Security teams should combine hard output caps, prompt-cost scoring, and request throttling. The goal is to identify unusually expensive generations before they consume shared capacity. Controls work best when they are enforced at the interface, tied to authenticated identity, and tuned separately for chat, code, and retrieval use cases.
Why This Matters for Security Teams
Resource-draining prompts are not just noisy traffic. In LLM applications, a single request can trigger long token runs, repeated retrieval calls, and expensive tool use that degrades service for everyone else. The practical risk is denial of service by cost and capacity exhaustion, especially when prompts are anonymous, high-volume, or chained through agent workflows. Current guidance suggests treating prompt abuse as both an application-layer abuse case and an identity problem.
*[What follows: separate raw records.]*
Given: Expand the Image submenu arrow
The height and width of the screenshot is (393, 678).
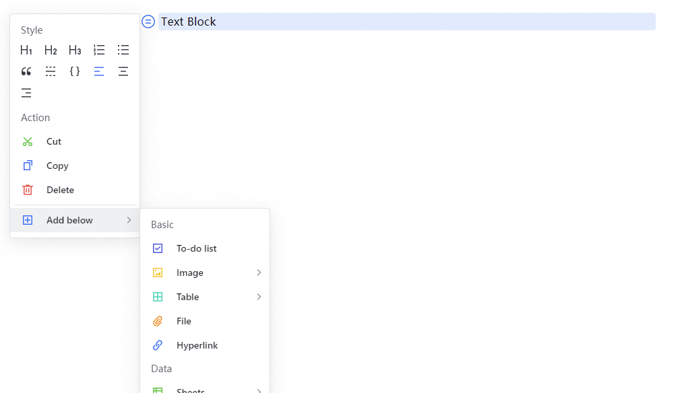Looking at the screenshot, I should [259, 273].
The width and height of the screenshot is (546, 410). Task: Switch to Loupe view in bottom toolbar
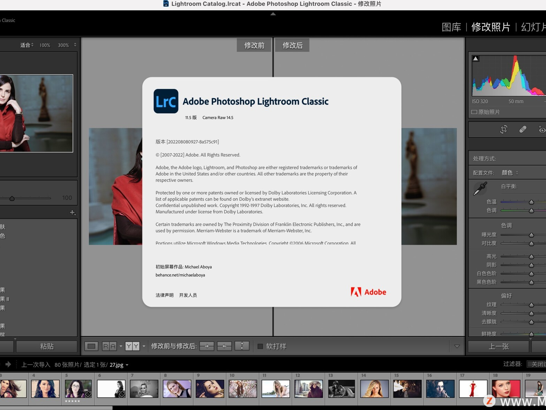(91, 346)
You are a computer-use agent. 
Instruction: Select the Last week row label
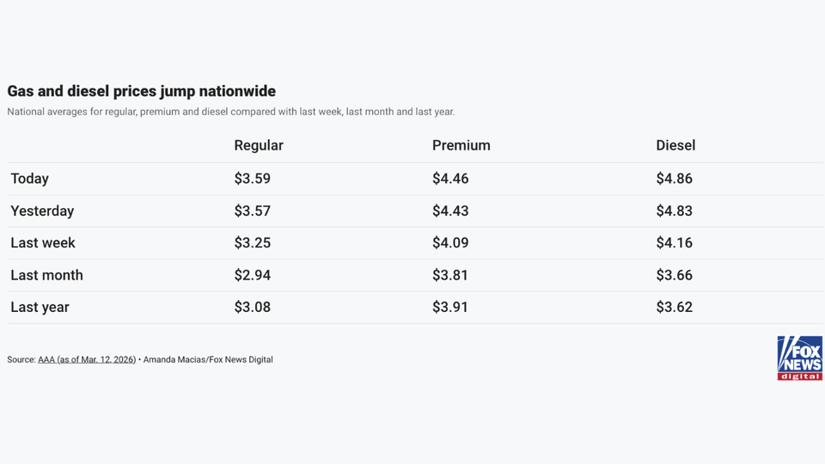(43, 243)
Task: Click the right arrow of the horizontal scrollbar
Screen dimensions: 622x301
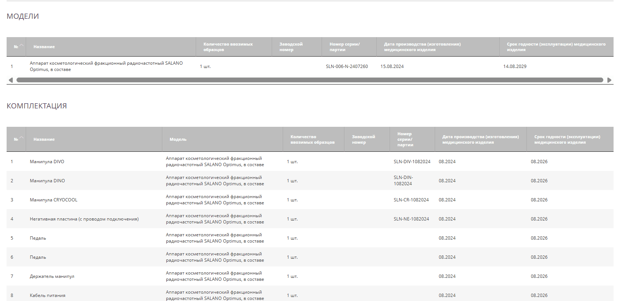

That matters because the blast radius often extends beyond the model endpoint. Shared queues, retrieval indexes, and downstream APIs can all be pulled into one expensive request path. NHI Management Group research on the AI Agents: The New Attack Surface report shows how quickly autonomous workloads can create visibility gaps, while OWASP’s OWASP Agentic AI Top 10 and the NIST AI Risk Management Framework both reinforce the need for runtime controls, not just policy statements. In practice, many security teams encounter runaway costs only after the monthly bill spikes or the service starts timing out for legitimate users.
How It Works in Practice
Blocking resource-draining prompts works best as a layered control, not a single filter. First, set hard output caps so a request cannot exceed a maximum token budget. Second, score prompts before execution using features such as unusually long context windows, repeated instruction patterns, broad retrieval scope, or requests that are likely to trigger tool cascades. Third, throttle by authenticated identity, tenant, and request class so one user or workload cannot monopolise capacity.
For most teams, the useful pattern is to make admission control happen before generation starts. That means tying each request to an identity, assigning a cost estimate, and deciding whether to allow, delay, downgrade, or deny it. This is where security and reliability meet: a prompt that is acceptable in chat may be too expensive in code synthesis or retrieval augmented generation. NHI Management Group’s OWASP NHI Top 10 is relevant here because expensive prompts often arrive through the same identity and secret paths that support broader agent abuse.
Operationally, teams should combine:
- per-request token ceilings and response truncation
- rate limits by user, service account, and tenant
- prompt-cost scoring tuned separately for chat, code, and retrieval
- queue isolation for premium, internal, and public workloads
- logging that preserves the prompt shape, identity, and decision outcome
Where possible, pair these controls with policy-as-code so thresholds can be adjusted without redeploying the application. The NIST AI 600-1 Generative AI Profile and CSA MAESTRO agentic AI threat modeling framework both support runtime governance over static trust assumptions. These controls tend to break down when prompts can trigger unbounded retrieval fan-out or external tool recursion because cost becomes non-linear and difficult to predict from the prompt text alone.
Common Variations and Edge Cases
Tighter prompt controls often increase user friction and false positives, requiring organisations to balance abuse prevention against legitimate high-cost workloads. That tradeoff is most visible in research, code generation, and multi-document retrieval, where expensive prompts can be valid and time-sensitive. There is no universal standard for this yet, so best practice is evolving rather than fixed.
One common edge case is internal automation. A trusted service account can still generate abusive load if it is compromised or misconfigured, so identity alone is not enough. Another is agentic workflows, where one prompt can spawn follow-on calls that multiply cost across tools and services. For those environments, request scoring should include downstream actions, not just token counts. NHI Management Group’s Analysis of Claude Code Security is a useful reference point for how code-oriented assistants expand the control surface, and the Anthropic AI-orchestrated cyber espionage campaign report illustrates how automation can compound risk when actions are chained.
Teams should also be careful not to block based only on prompt content. Attackers can distribute load across many small requests, while legitimate users may submit one unusually large request. That is why current guidance suggests combining content signals, identity, rate history, and environment-specific thresholds instead of relying on a single heuristic.
Standards & Framework Alignment
This section maps relevant standards and security frameworks to the operational risks and controls described in this guidance.
OWASP Agentic AI Top 10 and CSA MAESTRO address the attack and risk surface, while NIST AI RMF set the governance and control requirements practitioners need to meet.
| Framework | Control / Reference | Relevance |
|---|---|---|
| OWASP Agentic AI Top 10 | A1 | Covers abuse through costly or runaway agentic requests and tool chains. |
| CSA MAESTRO | TRT-01 | Addresses threat modeling for agent workflows and cost-amplifying control paths. |
| NIST AI RMF | Supports runtime risk controls and monitoring for generative AI abuse cases. |
Add runtime cost limits and request gating before prompts can trigger expensive agent actions.